Canopy Growth Aktie: 25. September wird entscheidend

Canopy Growth steigert den Quartalsumsatz, reduziert den Verlust und sichert 150 Millionen US-Dollar Kredit trotz anhaltender Integrationslasten.

Die Kernpunkte:
  • Jahresbericht für Fiskaljahr 2026 veröffentlicht
  • MTL-Übernahme im März abgeschlossen
  • Quartalsumsatz steigt um 13 Prozent
  • EU-GMP-Zertifizierung für Kincardine erneuert

Canopy Growth hat seinen Geschäftsbericht für das Fiskaljahr 2026 vorgelegt. Darin bestätigt das Unternehmen operative Fortschritte, einen besicherten Kredit über 150 Millionen US-Dollar sowie die am 16. März abgeschlossene Übernahme von MTL Cannabis.
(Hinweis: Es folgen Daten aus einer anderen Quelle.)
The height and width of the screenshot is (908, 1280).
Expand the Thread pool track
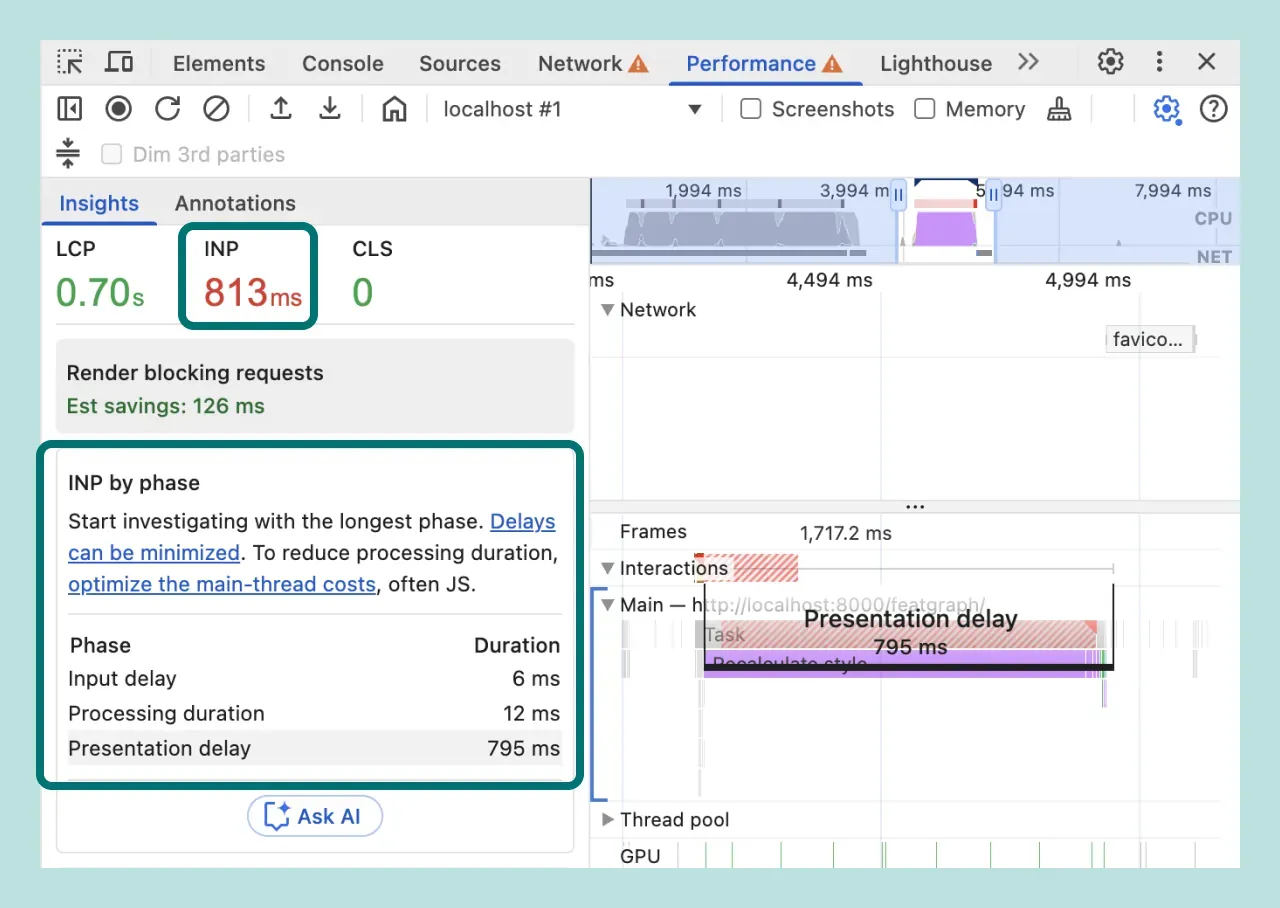pos(608,820)
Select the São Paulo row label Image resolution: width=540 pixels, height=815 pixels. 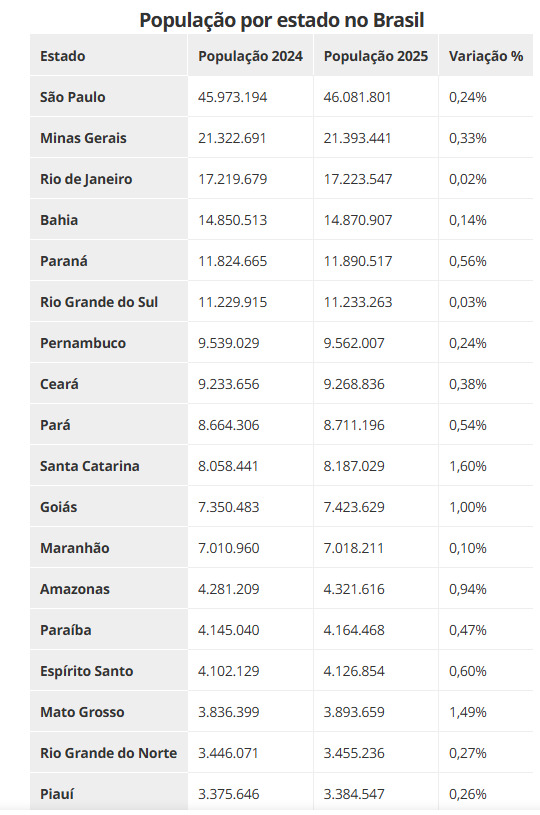tap(73, 97)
Reuters berichtete begleitend über die Einreichung.

Der Jahresbericht fasst damit ein Geschäftsjahr zusammen, das von der bereits vor über einem Monat vollzogenen MTL-Übernahme und der seither laufenden Refinanzierung geprägt war. Seit dem Zukauf hat sich der Kurs um 8,4 Prozent zurückgezogen, was zeigt, dass Anleger die Integration und die Schuldenlast weiterhin kritisch beäugen.

Hauptversammlung im September im Blick

Parallel zur Bilanzvorlage hat Canopy Growth am 17. August die Unterlagen für die Jahres- und Sonderhauptversammlung verschickt und Aktionäre zur Stimmabgabe aufgerufen. Das Treffen ist für Freitag, den 25. September 2026, um 13:00 Uhr Ostküstenzeit angesetzt, die Stimmabgabe läuft bis zum 22. September. Für Investoren ist dieser Termin insofern relevant, als er über weitere strukturelle Weichenstellungen des Unternehmens entscheiden dürfte.

Zahlen zeigen gemischtes Bild

Im ersten Quartal des Fiskaljahres 2027 wuchs der Nettoumsatz um 13 Prozent im Jahresvergleich. Medienberichten zufolge lag der Quartalsumsatz bei 81,2 Millionen kanadischen Dollar und verfehlte damit die Konsensschätzung von FactSet in Höhe von 82,7 Millionen kanadischen Dollar knapp.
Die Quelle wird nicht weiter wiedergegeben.